I have a silver ring with the words "Gam Ki Elech Lo Ira Ra Ki Ata Imadi" engraved into it. It is the same font as words in a torah. The words are meant to be written as a play on words from psalm 23 and are now referring to a spouse. Two of the words have letter that connect to an adjacent word (some suggested that may invalidate them as halchik "words" in order to avoid any issues).

Is it ok to wear this ring in the bathroom? Or handle impure items while wearing it?

  • 1
    Is it on the inside or outside of the ring?
    – Double AA
    Jun 26, 2017 at 17:34
  • it is on the outside. on the inside there are initials in Hebrew and the date in Hebrew. Jun 27, 2017 at 0:49

1 Answer 1


As always, CYLOR especially as this doesn't seem to be an open-and-shut question. See this thorough article where they discuss your question.

The Shulchan Aruch (Yoreh Deah 283:4) codifies the Rambam as well, ruling that it is indeed forbidden to embroider pesukim into a tallit, and the Beit Yosef, written by Rav Yosef Karo himself, makes mention of both of these reasons offered by the Rambam. Based on this case, it would appear that even if one would argue that the first reason above is not sufficient to absolutely forbid our case of using pesukim in jewelry or other clothing, it would still be prohibited to make, and most probably buy, such an object based on the second reason. Even if a person attempts to be careful not to bring it into unclean areas, it is very difficult to assure that it is never taken to the bathroom.

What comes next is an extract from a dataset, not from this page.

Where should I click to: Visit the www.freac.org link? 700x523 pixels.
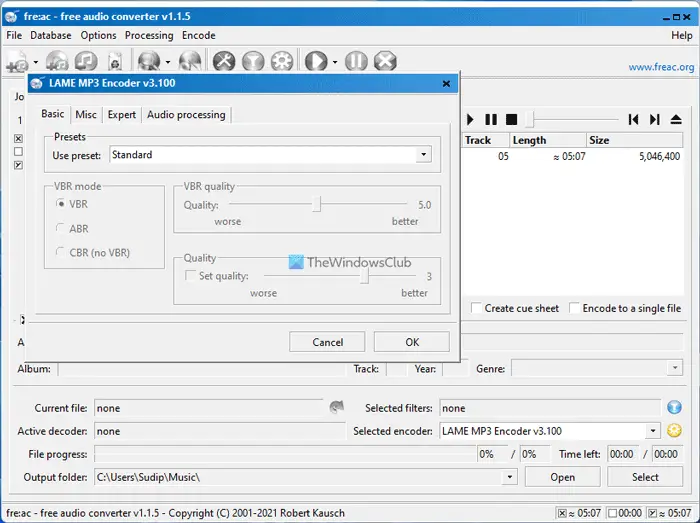click(660, 68)
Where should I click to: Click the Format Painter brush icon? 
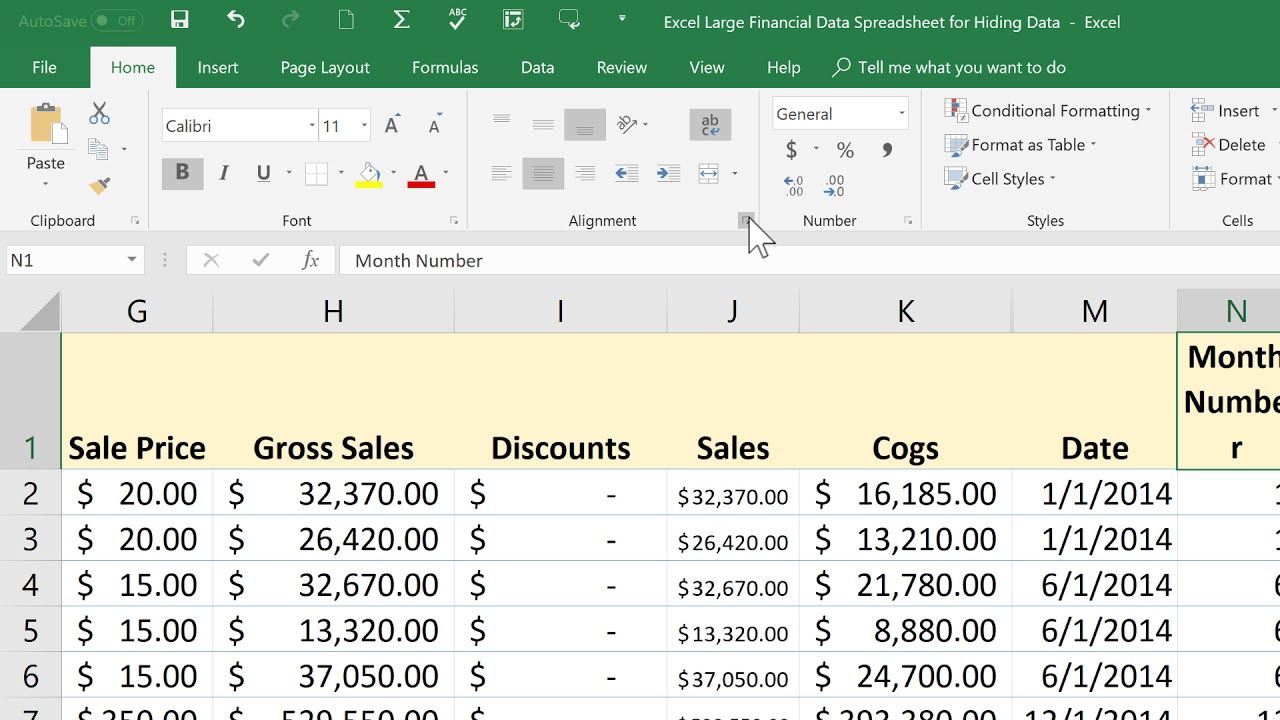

Nonetheless, there might be room for leniency based on one side of a difference of opinion quoted in the aforementioned article

Rav Yaakov Ariel (B’oholah shel Torah siman 42) argues that perhaps there is room to be lenient that not only may one wear jewelry or rings (or sweat shirts) with Torah verses on it, it may even be permitted to bring them into the bathroom, since perhaps the verses are intended not as Torah content, but rather simply as an expression of friendship. For example, the phrase of “Ani L’dodi V’dodi Li,” “Iam to my beloved as my beloved is to me,”found on a ring may not have been intended to refer specifically to the verse in Shir HaShirim(6:3),but rather is simply being used as a “catch phrase”to demonstrate a person’s affection or friendship for another individual.